2

I have a reasonably long list of websites that I want to download the landing (index.html or equivalent) pages for. I am currently using Scrapy (much love to the guys behind it -- this is a fabulous framework). Scrapy is slower on this particular task than I'd like and I am wondering if wget or an other alternative would be faster given how straightforward the task is. Any ideas?

(Here's what I am doing with Scrapy. Anything I can do to optimize scrapy for this task? )

So, I have a start URLs list like

start_urls=[google.com yahoo.com aol.com]

And I scrape the text from each response and store this in an xml. I need to turn of the offsitemiddleware to allow for multiple domains.

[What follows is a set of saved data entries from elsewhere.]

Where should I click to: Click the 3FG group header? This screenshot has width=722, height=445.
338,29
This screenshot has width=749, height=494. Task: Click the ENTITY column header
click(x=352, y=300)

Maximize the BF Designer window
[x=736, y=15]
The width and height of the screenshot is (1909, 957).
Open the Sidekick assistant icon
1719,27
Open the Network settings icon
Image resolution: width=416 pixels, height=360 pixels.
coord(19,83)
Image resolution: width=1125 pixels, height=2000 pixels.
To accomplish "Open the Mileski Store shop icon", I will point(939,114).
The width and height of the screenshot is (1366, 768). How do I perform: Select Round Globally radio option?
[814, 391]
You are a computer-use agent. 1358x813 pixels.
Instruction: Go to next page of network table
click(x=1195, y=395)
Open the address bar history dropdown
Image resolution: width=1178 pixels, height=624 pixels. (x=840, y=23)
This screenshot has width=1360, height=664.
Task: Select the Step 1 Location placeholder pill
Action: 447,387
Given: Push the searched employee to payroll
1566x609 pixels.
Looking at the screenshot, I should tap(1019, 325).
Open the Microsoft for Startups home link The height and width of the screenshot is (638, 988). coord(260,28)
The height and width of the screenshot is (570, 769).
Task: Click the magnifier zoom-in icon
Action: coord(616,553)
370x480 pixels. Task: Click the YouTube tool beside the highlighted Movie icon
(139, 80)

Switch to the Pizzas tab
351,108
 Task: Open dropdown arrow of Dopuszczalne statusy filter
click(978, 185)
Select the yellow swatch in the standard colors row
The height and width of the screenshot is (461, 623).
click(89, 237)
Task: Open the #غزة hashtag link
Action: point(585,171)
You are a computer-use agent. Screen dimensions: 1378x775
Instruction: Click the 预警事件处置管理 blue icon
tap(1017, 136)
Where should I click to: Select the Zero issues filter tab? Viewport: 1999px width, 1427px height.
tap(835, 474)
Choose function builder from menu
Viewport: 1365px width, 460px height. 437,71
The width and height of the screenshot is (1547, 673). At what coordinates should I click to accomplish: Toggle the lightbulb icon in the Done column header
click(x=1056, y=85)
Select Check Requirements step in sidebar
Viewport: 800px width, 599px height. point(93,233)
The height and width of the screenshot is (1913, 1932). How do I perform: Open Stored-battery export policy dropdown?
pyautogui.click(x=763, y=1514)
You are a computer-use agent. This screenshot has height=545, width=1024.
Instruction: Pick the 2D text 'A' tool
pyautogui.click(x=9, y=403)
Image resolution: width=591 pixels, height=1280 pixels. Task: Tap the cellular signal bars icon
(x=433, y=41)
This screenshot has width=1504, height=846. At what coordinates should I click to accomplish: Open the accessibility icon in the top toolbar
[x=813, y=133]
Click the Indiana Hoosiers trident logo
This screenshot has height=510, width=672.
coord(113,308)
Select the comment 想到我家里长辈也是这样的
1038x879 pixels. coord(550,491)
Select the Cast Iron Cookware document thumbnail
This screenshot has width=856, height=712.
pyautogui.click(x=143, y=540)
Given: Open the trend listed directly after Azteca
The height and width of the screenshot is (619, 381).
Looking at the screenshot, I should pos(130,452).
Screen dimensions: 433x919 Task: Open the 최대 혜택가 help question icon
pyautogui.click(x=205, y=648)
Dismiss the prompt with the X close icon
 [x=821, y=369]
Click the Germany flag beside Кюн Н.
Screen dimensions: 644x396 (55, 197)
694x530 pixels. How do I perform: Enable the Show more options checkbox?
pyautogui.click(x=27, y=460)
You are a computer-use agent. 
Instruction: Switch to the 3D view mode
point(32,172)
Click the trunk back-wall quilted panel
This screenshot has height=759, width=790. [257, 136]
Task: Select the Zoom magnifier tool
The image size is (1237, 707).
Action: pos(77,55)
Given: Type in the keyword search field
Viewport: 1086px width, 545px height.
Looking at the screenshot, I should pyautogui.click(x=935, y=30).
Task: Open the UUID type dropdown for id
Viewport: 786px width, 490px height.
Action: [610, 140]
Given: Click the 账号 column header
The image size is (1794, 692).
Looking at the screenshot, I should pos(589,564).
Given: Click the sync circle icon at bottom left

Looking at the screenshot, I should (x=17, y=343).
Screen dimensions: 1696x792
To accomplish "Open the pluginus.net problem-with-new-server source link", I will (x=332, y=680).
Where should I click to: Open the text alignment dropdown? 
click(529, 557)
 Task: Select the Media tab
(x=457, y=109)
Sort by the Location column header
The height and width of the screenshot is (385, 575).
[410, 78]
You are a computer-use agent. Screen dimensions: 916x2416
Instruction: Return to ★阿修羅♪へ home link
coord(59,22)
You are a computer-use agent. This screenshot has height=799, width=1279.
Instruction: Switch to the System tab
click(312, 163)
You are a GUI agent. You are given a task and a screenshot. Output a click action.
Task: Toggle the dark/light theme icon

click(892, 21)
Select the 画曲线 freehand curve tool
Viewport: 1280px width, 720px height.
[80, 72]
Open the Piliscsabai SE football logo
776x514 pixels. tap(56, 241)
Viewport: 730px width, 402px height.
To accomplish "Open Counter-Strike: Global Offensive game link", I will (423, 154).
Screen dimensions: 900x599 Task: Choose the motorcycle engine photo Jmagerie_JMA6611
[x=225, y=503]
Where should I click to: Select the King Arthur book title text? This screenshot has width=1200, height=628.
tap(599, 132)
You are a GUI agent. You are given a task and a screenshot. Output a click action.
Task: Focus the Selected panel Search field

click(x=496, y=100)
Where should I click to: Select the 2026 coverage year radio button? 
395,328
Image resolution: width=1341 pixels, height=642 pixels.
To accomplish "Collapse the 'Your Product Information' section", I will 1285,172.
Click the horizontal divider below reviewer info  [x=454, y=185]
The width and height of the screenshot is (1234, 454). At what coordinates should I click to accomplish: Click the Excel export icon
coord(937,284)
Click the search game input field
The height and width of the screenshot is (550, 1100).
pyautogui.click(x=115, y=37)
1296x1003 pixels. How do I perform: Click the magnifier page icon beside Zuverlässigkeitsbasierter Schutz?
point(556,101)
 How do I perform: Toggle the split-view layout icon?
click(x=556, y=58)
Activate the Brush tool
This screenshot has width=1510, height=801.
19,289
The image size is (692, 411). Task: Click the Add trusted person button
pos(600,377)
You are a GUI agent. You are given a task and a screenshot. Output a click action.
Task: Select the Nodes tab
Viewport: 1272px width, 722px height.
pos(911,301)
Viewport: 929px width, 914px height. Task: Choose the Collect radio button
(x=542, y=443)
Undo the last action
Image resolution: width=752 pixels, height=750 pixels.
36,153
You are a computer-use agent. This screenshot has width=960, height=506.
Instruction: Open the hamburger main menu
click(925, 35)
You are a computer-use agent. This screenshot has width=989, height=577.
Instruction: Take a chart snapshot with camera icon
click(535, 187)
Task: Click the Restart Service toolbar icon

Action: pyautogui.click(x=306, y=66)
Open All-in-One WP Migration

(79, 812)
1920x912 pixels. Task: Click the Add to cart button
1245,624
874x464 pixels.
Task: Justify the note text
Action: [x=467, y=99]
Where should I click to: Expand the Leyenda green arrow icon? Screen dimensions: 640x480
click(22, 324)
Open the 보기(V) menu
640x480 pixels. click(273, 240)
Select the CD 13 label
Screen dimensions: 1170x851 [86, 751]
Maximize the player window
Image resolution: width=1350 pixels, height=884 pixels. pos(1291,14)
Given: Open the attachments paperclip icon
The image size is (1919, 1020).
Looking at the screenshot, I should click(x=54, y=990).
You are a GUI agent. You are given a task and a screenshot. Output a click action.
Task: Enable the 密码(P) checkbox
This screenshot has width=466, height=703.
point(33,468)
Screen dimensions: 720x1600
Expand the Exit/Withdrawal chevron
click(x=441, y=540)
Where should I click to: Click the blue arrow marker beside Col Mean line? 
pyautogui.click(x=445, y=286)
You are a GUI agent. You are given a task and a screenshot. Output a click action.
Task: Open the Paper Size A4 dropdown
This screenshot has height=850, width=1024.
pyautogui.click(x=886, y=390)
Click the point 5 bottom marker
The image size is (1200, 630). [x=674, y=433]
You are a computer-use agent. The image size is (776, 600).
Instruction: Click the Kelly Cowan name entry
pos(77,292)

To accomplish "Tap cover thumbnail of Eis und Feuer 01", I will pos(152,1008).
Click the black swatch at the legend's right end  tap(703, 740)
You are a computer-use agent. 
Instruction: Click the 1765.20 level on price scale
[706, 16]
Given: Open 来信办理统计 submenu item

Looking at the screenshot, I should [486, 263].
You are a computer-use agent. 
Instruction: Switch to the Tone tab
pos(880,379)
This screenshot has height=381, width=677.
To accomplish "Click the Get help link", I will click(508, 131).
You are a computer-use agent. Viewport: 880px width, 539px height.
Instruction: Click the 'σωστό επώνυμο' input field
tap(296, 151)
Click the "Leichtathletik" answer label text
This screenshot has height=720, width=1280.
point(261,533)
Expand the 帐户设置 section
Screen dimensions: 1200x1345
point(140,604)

Scrapy works as expected, but seems slow (About 1000 in an hour or 1 every 4 seconds). Is there a way to speed this up by increasing the number of CONCURRENT_REQUESTS_PER_SPIDER while running a single spider? Anything else?

Cygorger
  • 772
  • 7
  • 15
  • Nowadays there are excellent Python libs you might want to use - [urllib3](http://urllib3.readthedocs.org/) (uses thread pools) and [requests](http://docs.python-requests.org/) (uses thread pools through urllib3 or non blocking IO through [gevent](http://www.gevent.org/)) – Piotr Dobrogost Jan 26 '12 at 11:19
  • Instead of programming, you could push a plaintext list of .index html pages into [HTTrack](http://www.httrack.com/page/9/en/index.html), and set the crawler to link to 0 pages deep. Note that this software will only create a copy of the index pages on your local machine, viewable offline. – yurisich Jan 26 '12 at 11:37
  • In Scrapy 0.14+ you will want to adjust `CONCURRENT_REQUESTS` instead of the old `CONCURRENT_REQUESTS_PER_SPIDER` setting. – Pablo Hoffman Feb 19 '12 at 07:12

1 Answers1

4

If you want a way to concurrently download multiple sites with python, you can do so with the standard libraries like this:

import threading
import urllib

maxthreads = 4

sites = ['google.com', 'yahoo.com', ] # etc.

class Download(threading.Thread):
   def run (self):
       global sites
       while sites:
           site = sites.pop()
           print "start", site
           urllib.urlretrieve('http://' + site, site)
           print "end  ", site

for x in xrange(min(maxthreads, len(sites))):
    Download().start()

You could also check out httplib2 or PycURL to do the downloading for you instead of urllib.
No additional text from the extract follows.